Герой романа Бер-Гофмана, осмысливая неизбежность собственной смерти, пытается смириться с ней психологически. Переживая смерть друга детства, врача Георга, старение и увядание своей жены, Пауль приходит к выводу, что его эгоцентризм – это истинная причина страха смерти, и находит спасение в единении с законами жизни. Законом жизни для Цвейга в годы войны станет его внутреннее ощущение, что он говорит «одновременно и от своего имени, и от имени времени», что «победа», доставшаяся ценой тысяч жертв, не оправдывает эти жертвы. Писатель называет себя «пораженцем», и таким образом избранный им в качестве символа поэмы пророк становился его собственными глазами. Предостерегающим возгласом, «что мир лучше войны», что пророк, оказавшийся в тюрьме, способен продолжать мыслить, а мысли его – быть свободными и созидательными; что тот, «кого презирают как слабого, трусливого в период воодушевления… оказывается единственным, кто выдерживает и преодолевает тяжесть поражения»{293}.
Критик Рихард Шпехт предполагал, что пламенный язык цвейговского героя Иеремии «мрачно сверкающими, великолепными образами, силой отчаяния и яростным издевательством» превосходит собой даже библейский прообраз. К концу июня первая сцена драмы была завершена, и автор так бы и провел еще три года, не поднимая носа от книг в казарменной библиотеке, пока однажды ему не представился случай отложить Библию и не отправиться в составе группы корреспондентов на самый настоящий фронт.
Летом 1915 года в результате контрнаступления немецких и австро-венгерских войск была прорвана русская линия обороны и произошло отступление русских из Галиции, Литвы и Польши на глубину пятисот километров. В этой связи архивное начальство распорядилось сохранить для своего учреждения те плакаты, объявления, газеты и прокламации на русском языке, которые были развешаны на улицах галицийских и польских городов, прежде чем они будут уничтожены. «Полковник, который случайно знал о моем увлечении коллекционера, поинтересовался, не хотел бы я заняться этим; я немедленно согласился». Задание заключалось в сборе как можно большего числа фактов русского присутствия в Галиции для учета и сохранения в архиве. Кроме этого, Цвейгу поручили сделать фотоснимки с мест событий для будущих репортажей.
«Всякий раз, когда я прибывал в какой-нибудь из галицийских городов, в Тарнув, Дрогобыч, Лемберг… на вокзале толкалось несколько евреев, так называемых “факторов”, профессией которых было доставать все, чего только не пожелает клиент: достаточно было сказать одному из этих универсальных дельцов, что мне нужны прокламации и объявления периода власти русских, как фактор бежал словно гончая и передавал задание загадочными путями десяткам унтер-факторов; через три часа у меня, не сделавшего и шага, был материал во всей полноте. Благодаря такой замечательной организации у меня оставалось время увидеть многое, и я многое увидел».

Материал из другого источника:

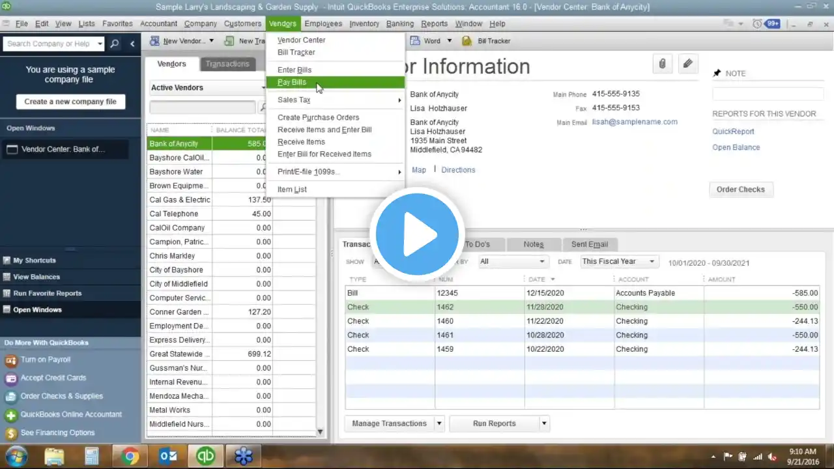
Task: Click the paperclip attach icon
Action: click(x=663, y=64)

Прежде всего, он ужаснулся разрухе польских городов, разбитым мостам и дорогам, разграбленным магазинам, нищете мирных жителей. Он наблюдал колонну пленных русских и бородатых ополченцев из Тироля, ее охранявших. Был шокирован антисанитарным состоянием товарных поездов, в которых врачи спасали истекающих кровью раненых, и настолько отчетливо запомнил «содержимое» подобных составов, что через много лет в деталях описал их в мемуарах: «Рядами вплотную стояли примитивные нары, и все они были заняты стонущими, потными, мертвенно-бледными людьми, которые хрипели от недостатка воздуха и густого запаха экскрементов и йодоформа. <…> Прикрытые давно пропитанными кровью грубошерстными одеялами, люди лежали на соломе или жестких нарах, и в каждом таком вагоне среди стонущих и умирающих было уже по два или по три покойника».
Когда их поезд, перегруженный ранеными, прибыл в Будапешт, а до этого капрал Цвейг всю ночь, не сомкнув глаз, на каждой станции таскал ведра воды для паровоза и для того, чтобы врач мог обмывать стонущих от боли бедолаг, он с изумлением увидел город, «который был так красив и беспечен, как никогда»: «Женщины в белых платьях прогуливались под руку с офицерами, которые вдруг показались мне словно офицерами другой армии по сравнению с теми, которых я видел только позавчера, только вчера. В одежде, во рту, в носу еще стоял запах йода из вчерашнего поезда с ранеными, а я видел, как они покупают букетики фиалок и галантно преподносят их дамам, как по улицам разъезжают шикарные автомобили с безукоризненно выбритыми и одетыми господами. И все это в восьми или девяти часах езды скорым поездом от фронта!»